Task statement:
Find each line below where the word "Share" occurs, and copy it.
(Dataset excerpts Opens)
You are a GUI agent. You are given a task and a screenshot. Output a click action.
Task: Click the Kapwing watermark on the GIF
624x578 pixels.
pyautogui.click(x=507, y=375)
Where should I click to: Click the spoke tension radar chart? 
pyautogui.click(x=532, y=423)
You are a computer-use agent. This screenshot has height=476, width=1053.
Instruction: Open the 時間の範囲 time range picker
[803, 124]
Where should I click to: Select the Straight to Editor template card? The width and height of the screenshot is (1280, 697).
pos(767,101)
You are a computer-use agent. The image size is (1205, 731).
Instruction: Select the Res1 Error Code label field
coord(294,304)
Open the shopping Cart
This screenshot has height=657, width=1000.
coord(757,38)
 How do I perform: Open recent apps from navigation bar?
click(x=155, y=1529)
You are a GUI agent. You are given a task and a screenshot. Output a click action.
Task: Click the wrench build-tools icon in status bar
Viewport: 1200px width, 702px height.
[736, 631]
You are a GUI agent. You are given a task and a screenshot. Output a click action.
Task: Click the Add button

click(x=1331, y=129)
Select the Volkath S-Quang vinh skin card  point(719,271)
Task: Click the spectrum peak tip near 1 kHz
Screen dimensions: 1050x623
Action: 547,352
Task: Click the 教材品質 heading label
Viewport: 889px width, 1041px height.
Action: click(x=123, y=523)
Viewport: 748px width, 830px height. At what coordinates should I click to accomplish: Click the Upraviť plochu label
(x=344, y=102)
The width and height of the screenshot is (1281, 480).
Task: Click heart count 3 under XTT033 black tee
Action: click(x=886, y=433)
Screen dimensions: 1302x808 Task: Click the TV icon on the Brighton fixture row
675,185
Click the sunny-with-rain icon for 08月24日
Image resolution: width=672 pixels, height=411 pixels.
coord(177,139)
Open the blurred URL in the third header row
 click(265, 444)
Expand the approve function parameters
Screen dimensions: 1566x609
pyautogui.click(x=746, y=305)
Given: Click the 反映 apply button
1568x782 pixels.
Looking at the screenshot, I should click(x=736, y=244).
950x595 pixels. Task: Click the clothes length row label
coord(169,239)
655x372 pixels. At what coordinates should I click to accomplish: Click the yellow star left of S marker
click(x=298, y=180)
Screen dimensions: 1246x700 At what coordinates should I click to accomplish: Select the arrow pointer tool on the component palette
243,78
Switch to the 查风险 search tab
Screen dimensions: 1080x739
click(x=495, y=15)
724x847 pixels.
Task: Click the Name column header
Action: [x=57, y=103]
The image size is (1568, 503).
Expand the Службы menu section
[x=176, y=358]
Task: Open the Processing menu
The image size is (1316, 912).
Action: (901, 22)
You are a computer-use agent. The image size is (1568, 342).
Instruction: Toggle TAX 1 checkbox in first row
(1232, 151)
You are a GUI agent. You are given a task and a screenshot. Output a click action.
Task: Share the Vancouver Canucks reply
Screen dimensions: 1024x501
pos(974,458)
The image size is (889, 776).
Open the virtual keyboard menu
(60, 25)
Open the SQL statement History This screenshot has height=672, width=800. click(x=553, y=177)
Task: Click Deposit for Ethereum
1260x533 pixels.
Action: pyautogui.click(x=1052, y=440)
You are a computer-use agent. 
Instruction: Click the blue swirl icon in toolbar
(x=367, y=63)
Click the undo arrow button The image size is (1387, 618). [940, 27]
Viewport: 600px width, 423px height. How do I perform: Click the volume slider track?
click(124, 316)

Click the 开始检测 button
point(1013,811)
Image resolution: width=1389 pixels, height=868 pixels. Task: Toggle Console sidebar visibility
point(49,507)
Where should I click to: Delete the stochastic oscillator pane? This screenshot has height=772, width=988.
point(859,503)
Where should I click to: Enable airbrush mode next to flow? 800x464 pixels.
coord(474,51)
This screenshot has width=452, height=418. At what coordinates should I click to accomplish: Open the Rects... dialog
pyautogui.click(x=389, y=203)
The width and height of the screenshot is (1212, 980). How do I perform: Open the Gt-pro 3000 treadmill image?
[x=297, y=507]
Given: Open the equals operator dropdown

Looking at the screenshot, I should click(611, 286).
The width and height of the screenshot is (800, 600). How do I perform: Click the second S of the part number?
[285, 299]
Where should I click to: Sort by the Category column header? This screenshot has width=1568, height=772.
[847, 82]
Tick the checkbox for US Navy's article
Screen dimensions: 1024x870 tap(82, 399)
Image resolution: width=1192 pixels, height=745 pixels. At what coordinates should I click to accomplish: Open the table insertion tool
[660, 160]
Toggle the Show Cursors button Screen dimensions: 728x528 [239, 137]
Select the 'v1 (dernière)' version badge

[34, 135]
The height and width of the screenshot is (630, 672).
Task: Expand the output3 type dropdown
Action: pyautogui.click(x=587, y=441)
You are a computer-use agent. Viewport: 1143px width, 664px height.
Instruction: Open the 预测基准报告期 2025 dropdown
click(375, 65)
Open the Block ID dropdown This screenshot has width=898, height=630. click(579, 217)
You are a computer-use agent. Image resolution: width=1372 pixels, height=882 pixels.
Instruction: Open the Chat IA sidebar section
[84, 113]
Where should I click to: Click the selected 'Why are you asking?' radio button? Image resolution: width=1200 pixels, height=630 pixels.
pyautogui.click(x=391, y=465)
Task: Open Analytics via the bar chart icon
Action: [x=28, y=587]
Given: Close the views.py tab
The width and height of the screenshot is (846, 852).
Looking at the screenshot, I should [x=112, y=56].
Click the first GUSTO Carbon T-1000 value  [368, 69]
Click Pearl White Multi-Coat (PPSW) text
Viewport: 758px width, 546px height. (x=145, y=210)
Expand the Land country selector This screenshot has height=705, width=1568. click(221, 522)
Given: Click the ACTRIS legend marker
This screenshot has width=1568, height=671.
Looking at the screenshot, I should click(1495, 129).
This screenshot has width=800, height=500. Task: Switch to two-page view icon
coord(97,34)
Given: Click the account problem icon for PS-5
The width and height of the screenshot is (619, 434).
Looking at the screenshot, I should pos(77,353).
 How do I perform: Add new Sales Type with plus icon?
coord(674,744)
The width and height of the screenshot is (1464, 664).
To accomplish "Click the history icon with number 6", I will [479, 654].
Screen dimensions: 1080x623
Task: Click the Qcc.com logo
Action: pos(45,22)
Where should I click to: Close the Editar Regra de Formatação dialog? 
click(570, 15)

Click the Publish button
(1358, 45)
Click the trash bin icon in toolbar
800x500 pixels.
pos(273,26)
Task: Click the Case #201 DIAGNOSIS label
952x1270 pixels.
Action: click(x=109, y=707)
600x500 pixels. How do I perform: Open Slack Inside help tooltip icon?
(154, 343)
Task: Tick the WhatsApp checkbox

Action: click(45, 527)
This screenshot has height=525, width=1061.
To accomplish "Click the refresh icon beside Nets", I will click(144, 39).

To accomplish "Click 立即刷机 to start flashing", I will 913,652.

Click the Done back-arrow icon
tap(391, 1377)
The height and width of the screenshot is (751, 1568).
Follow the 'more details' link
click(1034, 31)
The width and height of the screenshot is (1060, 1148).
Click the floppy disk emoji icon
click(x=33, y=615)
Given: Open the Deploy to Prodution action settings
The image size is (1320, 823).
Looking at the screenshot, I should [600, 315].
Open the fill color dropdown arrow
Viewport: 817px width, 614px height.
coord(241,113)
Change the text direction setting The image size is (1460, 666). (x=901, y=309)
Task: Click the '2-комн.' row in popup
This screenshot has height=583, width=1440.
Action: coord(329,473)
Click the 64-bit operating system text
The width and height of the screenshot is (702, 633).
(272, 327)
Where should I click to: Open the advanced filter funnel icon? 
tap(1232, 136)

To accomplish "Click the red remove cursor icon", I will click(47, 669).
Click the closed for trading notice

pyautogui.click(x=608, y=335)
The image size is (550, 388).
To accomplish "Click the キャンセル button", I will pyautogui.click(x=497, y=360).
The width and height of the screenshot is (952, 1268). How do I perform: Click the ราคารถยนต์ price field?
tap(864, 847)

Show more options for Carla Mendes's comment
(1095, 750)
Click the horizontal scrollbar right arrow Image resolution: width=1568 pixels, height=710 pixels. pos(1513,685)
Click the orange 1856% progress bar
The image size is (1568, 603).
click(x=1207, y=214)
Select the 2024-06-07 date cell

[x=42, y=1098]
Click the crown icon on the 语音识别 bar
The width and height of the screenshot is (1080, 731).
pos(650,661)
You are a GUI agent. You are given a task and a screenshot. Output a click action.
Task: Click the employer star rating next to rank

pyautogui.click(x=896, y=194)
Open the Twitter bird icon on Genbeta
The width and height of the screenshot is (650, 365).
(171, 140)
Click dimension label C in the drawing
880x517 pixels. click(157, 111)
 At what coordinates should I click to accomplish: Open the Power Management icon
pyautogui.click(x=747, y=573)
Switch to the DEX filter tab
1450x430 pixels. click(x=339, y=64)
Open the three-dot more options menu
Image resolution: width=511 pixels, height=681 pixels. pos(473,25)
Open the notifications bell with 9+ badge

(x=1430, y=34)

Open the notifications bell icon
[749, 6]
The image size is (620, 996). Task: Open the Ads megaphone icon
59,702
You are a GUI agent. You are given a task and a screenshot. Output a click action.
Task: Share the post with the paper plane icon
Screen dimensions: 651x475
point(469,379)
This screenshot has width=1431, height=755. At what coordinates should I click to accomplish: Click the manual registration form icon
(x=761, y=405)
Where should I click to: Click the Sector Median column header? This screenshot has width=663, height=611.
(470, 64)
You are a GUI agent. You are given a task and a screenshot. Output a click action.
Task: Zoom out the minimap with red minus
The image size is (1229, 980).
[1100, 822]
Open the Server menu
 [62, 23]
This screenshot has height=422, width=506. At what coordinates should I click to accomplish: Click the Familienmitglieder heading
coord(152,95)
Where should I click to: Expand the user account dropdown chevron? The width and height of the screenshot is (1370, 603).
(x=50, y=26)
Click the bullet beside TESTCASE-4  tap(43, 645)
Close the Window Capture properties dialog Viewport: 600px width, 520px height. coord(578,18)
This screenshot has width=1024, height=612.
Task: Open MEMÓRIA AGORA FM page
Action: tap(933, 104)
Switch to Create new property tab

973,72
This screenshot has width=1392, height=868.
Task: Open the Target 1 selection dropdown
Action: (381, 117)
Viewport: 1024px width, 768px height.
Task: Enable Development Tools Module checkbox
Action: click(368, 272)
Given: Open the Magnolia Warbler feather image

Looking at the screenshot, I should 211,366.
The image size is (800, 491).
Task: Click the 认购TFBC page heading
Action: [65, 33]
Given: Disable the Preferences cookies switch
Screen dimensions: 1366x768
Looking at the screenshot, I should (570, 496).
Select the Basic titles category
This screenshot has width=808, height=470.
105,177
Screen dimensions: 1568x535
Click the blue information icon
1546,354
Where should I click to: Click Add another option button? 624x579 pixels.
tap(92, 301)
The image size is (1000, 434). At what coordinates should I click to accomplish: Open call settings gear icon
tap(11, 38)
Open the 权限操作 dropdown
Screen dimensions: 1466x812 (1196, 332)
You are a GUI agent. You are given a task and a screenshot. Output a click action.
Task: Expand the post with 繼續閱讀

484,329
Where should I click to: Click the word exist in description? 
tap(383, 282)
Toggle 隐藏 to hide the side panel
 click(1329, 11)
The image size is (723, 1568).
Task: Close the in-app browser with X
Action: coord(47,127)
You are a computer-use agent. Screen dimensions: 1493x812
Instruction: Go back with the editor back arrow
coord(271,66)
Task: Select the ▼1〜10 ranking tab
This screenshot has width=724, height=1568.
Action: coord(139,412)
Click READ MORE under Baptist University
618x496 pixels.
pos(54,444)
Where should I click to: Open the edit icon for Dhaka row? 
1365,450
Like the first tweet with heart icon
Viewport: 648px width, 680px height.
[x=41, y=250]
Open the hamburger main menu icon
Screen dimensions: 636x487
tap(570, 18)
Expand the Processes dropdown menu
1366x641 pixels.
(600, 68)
(Dataset excerpts Closes)
Your response:
Task: Share the Vancouver Canucks reply
Task: Share the post with the paper plane icon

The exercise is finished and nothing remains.